翼に客室も燃料タンク等もすべて組み込んだ新デザインの航空機「フライングV」開発にKLMオランダ航空が参画。燃費効率20%改善。2040~2050年に実用化の見通し(RIEF)

2019-07-20 17:53:14

KLM1キャプチャ

 

  オランダのKLMオランダ航空は、同国デルフト工科大学の研究チームが考案した、客室や燃料タンク、貨物室を全て主翼に組み込んだV字型機体の低燃費旅客機「フライングV」の開発支援を公表した。同規模の乗客搭載能力を持つエアバスA350に比べて燃費効率が20%改善でき、CO2排出量削減につながる。

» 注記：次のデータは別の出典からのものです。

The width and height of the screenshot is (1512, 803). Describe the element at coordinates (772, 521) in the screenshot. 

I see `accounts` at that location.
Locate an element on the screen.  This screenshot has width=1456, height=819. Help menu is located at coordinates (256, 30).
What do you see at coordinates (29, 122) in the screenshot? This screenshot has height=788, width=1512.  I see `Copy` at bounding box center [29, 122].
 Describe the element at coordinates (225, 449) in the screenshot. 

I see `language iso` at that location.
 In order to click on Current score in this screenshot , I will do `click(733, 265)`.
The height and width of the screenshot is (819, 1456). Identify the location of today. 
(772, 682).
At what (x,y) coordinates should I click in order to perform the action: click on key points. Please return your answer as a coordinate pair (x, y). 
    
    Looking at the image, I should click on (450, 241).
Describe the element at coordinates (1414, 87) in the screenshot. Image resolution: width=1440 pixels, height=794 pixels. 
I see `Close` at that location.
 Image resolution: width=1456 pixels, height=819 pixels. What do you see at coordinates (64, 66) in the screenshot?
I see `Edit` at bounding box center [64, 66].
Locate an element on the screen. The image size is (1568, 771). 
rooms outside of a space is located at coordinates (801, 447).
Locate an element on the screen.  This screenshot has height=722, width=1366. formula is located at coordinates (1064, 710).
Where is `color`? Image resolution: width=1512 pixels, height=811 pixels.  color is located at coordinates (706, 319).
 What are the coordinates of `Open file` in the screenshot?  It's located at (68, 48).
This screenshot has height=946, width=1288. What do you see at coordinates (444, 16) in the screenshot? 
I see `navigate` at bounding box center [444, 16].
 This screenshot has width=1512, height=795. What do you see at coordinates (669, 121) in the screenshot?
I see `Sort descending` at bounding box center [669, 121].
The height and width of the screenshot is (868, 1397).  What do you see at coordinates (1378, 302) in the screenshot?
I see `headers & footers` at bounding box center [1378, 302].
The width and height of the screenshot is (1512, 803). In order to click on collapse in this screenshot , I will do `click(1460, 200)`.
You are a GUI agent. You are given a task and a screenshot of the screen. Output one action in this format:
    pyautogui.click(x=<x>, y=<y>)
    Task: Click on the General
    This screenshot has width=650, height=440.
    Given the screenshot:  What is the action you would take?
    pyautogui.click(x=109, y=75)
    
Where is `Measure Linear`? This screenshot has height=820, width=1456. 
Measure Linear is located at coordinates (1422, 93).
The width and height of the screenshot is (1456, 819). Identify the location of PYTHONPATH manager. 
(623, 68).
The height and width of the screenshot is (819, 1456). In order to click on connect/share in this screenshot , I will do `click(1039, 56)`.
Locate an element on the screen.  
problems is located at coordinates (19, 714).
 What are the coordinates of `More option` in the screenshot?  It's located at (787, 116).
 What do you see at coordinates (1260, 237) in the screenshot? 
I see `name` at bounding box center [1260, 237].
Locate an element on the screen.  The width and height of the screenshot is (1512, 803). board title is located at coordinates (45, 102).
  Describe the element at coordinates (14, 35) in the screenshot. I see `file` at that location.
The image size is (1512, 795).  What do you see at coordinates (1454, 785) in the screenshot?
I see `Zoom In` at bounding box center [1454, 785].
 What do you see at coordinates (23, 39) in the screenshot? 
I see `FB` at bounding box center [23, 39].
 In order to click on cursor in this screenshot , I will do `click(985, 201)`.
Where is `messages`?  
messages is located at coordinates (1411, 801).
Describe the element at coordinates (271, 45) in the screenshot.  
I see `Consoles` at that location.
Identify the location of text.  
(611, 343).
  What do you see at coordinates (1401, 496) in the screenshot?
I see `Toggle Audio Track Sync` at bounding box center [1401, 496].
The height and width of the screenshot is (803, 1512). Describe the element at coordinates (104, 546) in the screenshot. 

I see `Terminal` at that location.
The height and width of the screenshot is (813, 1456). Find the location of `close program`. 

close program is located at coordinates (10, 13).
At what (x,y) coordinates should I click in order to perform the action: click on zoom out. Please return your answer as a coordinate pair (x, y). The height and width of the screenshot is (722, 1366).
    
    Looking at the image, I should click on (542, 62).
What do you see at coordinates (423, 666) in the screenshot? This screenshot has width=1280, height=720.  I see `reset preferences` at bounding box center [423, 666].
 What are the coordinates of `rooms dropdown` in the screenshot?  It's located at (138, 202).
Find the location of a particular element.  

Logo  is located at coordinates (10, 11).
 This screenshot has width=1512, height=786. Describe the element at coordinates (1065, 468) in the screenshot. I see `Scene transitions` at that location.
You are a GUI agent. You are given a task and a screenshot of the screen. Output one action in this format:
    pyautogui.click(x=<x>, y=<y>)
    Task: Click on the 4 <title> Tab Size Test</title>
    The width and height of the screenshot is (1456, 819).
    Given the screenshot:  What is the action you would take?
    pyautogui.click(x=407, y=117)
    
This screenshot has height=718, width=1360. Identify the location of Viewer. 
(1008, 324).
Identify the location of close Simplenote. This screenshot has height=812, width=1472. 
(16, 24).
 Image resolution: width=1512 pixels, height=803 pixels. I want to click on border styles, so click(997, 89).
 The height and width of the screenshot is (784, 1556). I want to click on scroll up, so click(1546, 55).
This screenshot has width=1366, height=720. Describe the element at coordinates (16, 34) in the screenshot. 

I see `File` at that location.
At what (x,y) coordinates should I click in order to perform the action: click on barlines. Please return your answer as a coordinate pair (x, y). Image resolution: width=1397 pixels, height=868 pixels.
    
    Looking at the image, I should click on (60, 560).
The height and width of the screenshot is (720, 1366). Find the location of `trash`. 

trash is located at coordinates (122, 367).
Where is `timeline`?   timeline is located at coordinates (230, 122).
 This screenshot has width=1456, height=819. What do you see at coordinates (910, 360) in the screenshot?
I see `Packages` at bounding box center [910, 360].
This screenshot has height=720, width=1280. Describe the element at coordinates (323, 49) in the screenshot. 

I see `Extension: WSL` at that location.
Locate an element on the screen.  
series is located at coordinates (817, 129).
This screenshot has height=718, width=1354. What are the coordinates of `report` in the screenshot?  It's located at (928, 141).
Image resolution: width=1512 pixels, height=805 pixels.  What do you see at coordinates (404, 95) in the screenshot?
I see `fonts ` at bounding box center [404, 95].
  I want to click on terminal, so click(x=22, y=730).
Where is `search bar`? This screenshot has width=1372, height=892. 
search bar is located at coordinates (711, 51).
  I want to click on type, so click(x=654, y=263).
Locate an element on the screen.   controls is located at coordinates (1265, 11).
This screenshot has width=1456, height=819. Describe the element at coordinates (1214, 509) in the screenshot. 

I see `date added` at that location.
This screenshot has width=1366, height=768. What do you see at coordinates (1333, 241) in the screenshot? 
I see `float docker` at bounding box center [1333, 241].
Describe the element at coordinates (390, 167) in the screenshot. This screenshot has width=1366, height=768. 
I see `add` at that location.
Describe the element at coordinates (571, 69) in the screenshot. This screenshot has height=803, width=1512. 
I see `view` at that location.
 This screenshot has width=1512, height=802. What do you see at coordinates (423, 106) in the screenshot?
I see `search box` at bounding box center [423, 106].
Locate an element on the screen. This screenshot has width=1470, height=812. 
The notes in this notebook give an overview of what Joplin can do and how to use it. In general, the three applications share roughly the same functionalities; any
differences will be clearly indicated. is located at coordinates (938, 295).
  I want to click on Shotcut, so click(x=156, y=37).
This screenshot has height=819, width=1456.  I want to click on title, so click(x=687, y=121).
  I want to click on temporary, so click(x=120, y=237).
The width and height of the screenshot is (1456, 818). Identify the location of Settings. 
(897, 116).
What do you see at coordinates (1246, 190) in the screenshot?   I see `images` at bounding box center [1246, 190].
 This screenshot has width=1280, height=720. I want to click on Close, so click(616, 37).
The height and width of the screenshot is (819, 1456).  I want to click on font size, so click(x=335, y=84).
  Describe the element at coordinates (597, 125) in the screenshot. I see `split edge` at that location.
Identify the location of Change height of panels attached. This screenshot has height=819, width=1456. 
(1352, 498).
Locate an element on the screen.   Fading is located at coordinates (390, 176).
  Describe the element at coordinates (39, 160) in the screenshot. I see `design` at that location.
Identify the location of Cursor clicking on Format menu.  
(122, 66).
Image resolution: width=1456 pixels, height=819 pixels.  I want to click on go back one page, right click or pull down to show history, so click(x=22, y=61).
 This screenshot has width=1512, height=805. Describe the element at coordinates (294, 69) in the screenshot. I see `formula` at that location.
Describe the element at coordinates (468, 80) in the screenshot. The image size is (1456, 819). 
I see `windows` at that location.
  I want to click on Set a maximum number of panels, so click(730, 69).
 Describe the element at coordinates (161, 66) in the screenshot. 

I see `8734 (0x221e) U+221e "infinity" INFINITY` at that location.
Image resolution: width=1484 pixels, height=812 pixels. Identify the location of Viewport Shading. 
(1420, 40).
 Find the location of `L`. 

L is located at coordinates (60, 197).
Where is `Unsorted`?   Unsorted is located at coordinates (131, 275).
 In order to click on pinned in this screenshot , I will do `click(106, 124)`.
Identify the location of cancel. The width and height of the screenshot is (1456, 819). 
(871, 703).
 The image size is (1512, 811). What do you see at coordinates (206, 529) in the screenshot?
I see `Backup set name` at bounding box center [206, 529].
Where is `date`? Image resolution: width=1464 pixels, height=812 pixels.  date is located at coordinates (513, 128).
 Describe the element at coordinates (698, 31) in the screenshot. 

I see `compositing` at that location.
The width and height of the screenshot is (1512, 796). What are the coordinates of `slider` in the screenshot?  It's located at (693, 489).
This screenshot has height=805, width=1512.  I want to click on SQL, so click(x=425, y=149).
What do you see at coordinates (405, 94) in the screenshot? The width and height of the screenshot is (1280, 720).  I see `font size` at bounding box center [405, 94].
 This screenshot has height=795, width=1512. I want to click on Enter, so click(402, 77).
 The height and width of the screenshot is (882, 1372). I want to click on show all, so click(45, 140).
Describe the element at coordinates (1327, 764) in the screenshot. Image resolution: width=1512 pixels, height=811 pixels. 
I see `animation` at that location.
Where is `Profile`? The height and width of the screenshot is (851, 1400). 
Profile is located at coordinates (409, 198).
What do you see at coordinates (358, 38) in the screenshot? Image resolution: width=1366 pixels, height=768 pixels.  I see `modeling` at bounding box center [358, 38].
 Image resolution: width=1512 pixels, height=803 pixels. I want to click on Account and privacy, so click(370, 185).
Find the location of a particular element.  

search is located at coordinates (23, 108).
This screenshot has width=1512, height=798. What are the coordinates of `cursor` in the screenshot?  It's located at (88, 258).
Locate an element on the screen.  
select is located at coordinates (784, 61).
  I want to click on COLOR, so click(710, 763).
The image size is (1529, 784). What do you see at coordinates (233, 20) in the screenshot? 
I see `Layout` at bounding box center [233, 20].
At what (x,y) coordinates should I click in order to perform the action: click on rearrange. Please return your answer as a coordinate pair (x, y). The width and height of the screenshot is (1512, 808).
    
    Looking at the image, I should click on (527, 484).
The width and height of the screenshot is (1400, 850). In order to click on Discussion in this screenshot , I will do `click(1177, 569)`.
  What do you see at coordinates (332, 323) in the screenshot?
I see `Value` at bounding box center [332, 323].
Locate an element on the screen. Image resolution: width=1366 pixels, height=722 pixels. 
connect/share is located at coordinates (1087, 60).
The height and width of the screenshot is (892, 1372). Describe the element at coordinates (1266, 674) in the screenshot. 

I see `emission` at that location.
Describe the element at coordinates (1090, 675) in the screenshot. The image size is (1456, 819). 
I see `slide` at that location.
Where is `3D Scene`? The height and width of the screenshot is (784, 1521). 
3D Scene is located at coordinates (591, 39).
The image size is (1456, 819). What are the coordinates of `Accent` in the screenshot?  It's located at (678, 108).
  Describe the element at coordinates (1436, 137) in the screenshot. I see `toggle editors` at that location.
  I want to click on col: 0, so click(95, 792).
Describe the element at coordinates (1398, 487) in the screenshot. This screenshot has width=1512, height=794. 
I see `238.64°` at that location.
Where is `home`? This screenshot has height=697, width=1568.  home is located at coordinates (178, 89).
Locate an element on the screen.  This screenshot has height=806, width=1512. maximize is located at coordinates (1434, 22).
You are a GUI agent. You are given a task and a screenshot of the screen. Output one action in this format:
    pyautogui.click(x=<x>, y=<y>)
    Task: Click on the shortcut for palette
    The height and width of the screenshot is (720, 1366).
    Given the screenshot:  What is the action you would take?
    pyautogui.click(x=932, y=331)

実用化は2040~50年頃の見通し。

 

 フライングVは、ユストゥス・ベナド(Justus Benad)氏が独ベルリン工科大学在籍時に考案した。その後、オランダのデルフト工科大学の研究チーム(プロジェクトリーダーはロエロフ・フォス氏)が発展させた。

 

   チームは、今年9月にフライングVのスケールモデルの試験飛行を実施する計画。さらに10月にはアムステルダム・スキポール空港で開催されるKLMオランダ航空の創業100周年記念イベントで、新デザインの客室のモデルルームを公開するという。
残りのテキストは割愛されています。